Let's walk through the example where stations = [1, 4, 10] and K = 2:

  1. The initial gaps are 3 (from 1 to 4) and 6 (from 4 to 10).
  2. We binary search for the minimal D. Let's try D = 3:
    • Gap 3: needs floor(3/3) = 1 new station
    • Gap 6: needs floor(6/3) = 2 new stations
    • Total needed: 1 + 2 = 3 (too many, since K=2)
  3. Increase D. Try D = 4:
    • Gap 3: needs floor(3/4) = 0 new stations
    • Gap 6: needs floor(6/4) = 1 new station
    • Total needed: 0 + 1 = 1 (can do with 2 stations, so try smaller D)
  4. Now try D = 3.5:
    • Gap 3: needs 0
    • Gap 6: needs floor(6/3.5) = 1
    • Total needed: 1 (still okay)
  5. Continue binary search between 3 and 3.5, narrowing down until the smallest feasible D is found.

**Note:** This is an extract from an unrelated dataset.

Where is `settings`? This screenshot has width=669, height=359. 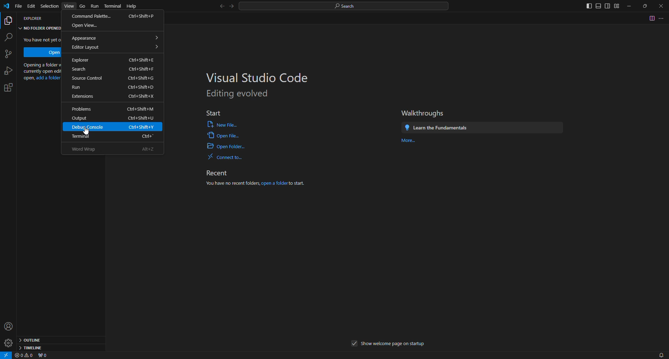 settings is located at coordinates (12, 86).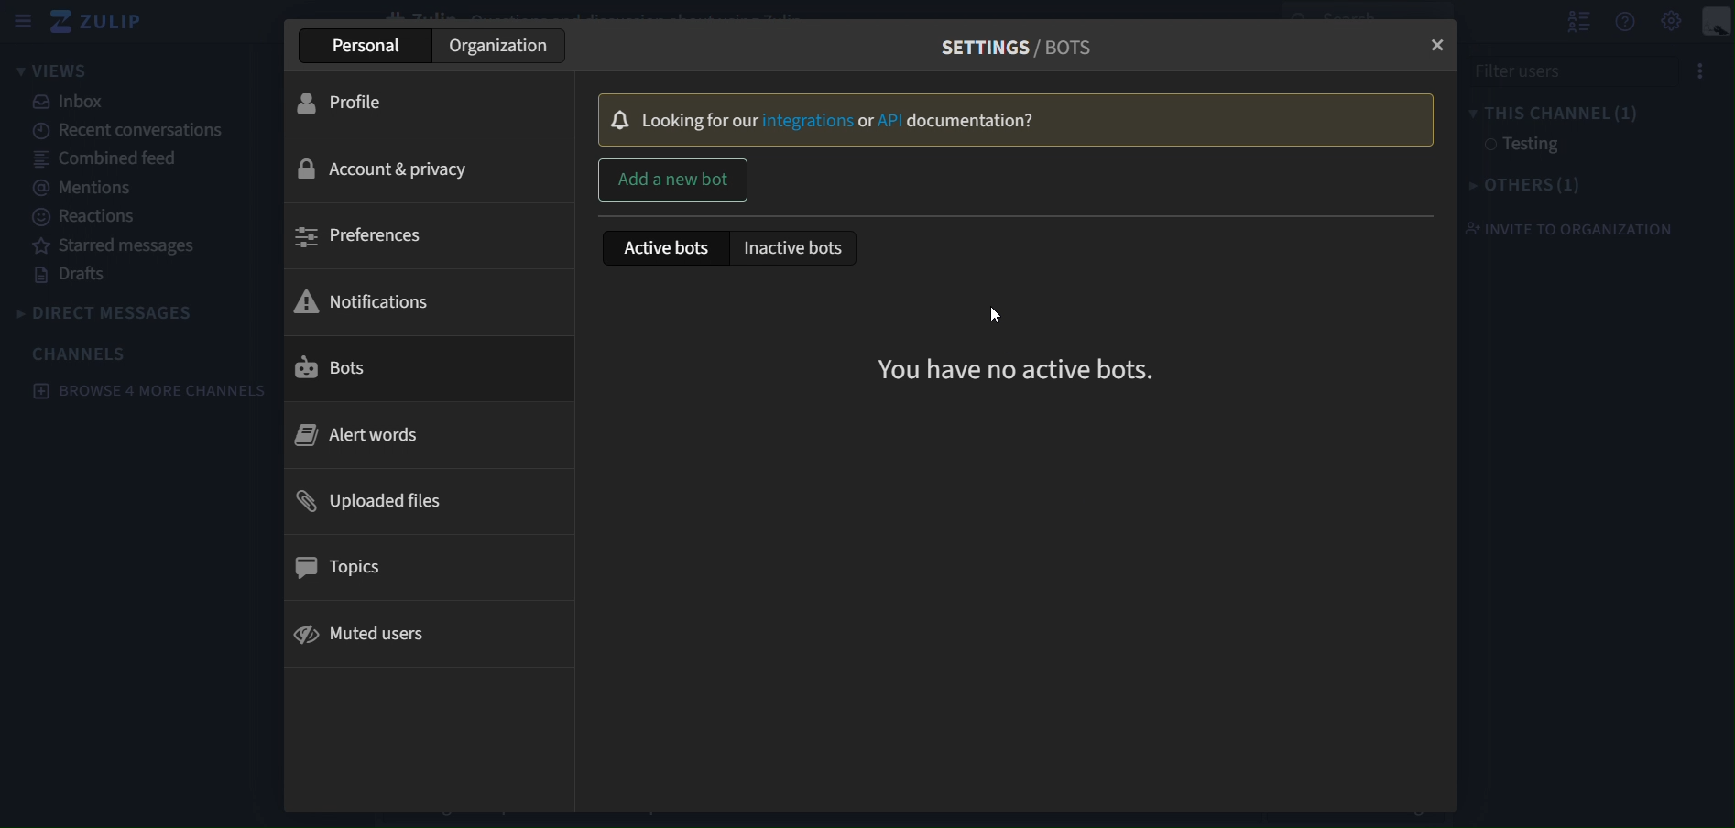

The process continues until the answer converges to the minimal maximum distance possible, given the allowed number of new stations.

Time and Space Complexity

  • Brute-force Approach: Trying all possible placements of K stations has exponential time complexity, which is infeasible for large inputs.
  • Optimized (Binary Search) Approach:
    • Each binary search iteration takes O(N), where N is the number of gaps (stations.length - 1), since we check each gap.
    • The number of binary search iterations depends on the required precision (let's say P). Usually, it's about log2(range/precision).
    • Total time complexity: O(N * log(R/ε)), where R is the range of possible distances and ε is the precision.
    • Space complexity: O(N) for storing the gaps.

Summary

This problem is a classic example of using binary search on the answer to efficiently optimize a value under constraints. By reframing the task as a feasibility check for a given maximum gap, we avoid brute-force placement of stations and instead iteratively hone in on the minimal possible value. The approach is both elegant and efficient, leveraging the properties of monotonicity and the power of binary search.